Le ministre du Travail donne depuis des années des chiffres erronés sur le taux de chômage réel en Algérie, induisant en erreur les plus hautes autorités du pays et la population algérienne. Pour preuve, les tensions sociales actuelles dans la majorité des wilayas où les chômeurs en majorité des jeunes diplômés ou non, par millions réclament du travail. Comment fera-t-on, pour absorber la sortie uniquement pour l’enseignement supérieur de 2 millions d’étudiants horizon 2015/2017 ?
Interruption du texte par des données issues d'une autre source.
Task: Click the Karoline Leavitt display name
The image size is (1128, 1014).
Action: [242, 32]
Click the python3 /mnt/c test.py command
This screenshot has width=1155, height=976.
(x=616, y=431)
Paradoxe, avec le taux officiel annoncé, l'Algérie ne devrait pas connaitre de remous sociaux Pourquoi donc ces données euphoriques déconnectées de la réalité sociale ? Connaissant parfaitement le dossier, ayant eu à diriger un audit sur l’emploi et les salaires pour les pouvoirs publics entre 2007/2008, avec un diagnostic serein et des propositions concrètes (1), je tiens à faire les remarques suivantes déjà contenues dans ce rapport.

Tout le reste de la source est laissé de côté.